The Holiday Inn closed in March 2003, and reopened as a 225-room Crowne Plaza on Sept. 28, 2004.
For Dolce International, which has 26 properties worldwide -- 20 in North America and six in Europe -- Dolce Valley Forge will enable it to expand its niche, which is providing convention and meeting space. The company generated revenue of more than $350 milion last year, and it is expecting to top $380 million this year.
"Valley Forge-King of Prussia is a hot area," Dolce said of his company's plans for the hotel on 301 DeKalb Pike, also known as the Route 202 corridor. The Dolce Valley Forge is his company's first Pennsylvania property.

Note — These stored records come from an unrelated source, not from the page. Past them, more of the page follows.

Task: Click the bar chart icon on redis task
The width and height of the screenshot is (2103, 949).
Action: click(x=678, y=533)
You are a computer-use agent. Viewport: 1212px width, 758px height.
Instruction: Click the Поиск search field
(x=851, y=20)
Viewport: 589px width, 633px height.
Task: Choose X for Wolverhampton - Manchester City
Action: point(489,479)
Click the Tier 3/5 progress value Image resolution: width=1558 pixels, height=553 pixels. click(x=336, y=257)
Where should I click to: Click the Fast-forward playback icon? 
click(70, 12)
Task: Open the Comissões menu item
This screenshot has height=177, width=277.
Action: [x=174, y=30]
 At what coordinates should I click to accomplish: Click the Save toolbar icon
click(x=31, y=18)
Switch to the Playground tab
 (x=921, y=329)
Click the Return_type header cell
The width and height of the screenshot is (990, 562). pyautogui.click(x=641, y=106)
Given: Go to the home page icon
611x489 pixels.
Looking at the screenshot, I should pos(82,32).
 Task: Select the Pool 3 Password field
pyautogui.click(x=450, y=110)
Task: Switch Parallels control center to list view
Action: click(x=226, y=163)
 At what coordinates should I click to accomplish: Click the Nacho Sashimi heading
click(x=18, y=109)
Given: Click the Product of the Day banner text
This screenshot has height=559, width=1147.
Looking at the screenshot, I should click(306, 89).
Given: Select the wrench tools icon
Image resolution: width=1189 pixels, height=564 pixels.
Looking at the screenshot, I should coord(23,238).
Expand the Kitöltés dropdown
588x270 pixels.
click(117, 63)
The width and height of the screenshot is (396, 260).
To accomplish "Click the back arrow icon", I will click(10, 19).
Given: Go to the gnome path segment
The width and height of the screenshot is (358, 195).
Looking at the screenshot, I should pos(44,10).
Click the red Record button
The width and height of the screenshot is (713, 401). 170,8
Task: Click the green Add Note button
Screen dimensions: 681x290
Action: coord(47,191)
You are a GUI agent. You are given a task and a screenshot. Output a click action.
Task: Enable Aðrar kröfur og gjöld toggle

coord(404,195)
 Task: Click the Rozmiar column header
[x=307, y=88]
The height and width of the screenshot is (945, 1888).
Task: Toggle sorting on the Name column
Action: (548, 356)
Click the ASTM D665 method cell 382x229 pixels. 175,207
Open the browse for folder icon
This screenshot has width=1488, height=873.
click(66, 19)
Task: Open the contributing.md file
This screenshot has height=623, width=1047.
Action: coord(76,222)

Paul Decker, president of Valley Forge Convention and Visitors Bureau, said the 13 Valley Forge and King of Prussia properties provide 2,176 hotel rooms and generate about $62.1 million in revenue for rooms sold last year.
Five years ago, they generated $48.2 million in revenue, Decker said.
According to a recent economic-impact report by Global Insight Inc. and D.K. Shifflet & Associates Ltd., the hospitality industry in Montgomery County generates $1.72 billion in annual spending by visitors, who include tourists, convention attendees and business travelers. It has created 25,500 jobs, $665.5 million in wages, and $168.4 million in state and local taxes.
Last year, the hotels in the western suburbs, which includes those along Route 202, had an approximate occupancy rate of 68 percent. The Valley Forge hotels were a little above that, according to Smith Travel Research Inc., which tracks the U.S. hospitality industry.
Dolce Valley Forge Hotel owner, Capital Hospitality Group L.L.C., of Herndon, Va., acquired the 36-year-old hotel last July from Martin Field, of Field Hotel Associates L.P., of King of Prussia, for an undisclosed amount.
"It's a terrific market . . . one of the strongest markets in Philadelphia," said Michael Moriarty, one of two managing partners of Capital Hospitality Group, which is providing the $17 million. "We saw the opportunity. We feel the area deserves it and will support it."
More development is on the way.
Grose, at the hotel association, said the planned American Revolution Center museum was proposing to add a conference center with a hotel that will be run by a nonprofit organization.
And construction has begun on the old Valley Forge Golf Course into the Village at Valley Forge, a mega-lifestyle center, that includes two new hotels, high-end retail, signature restaurants, entertainment, residential housing and office space on 125 acres.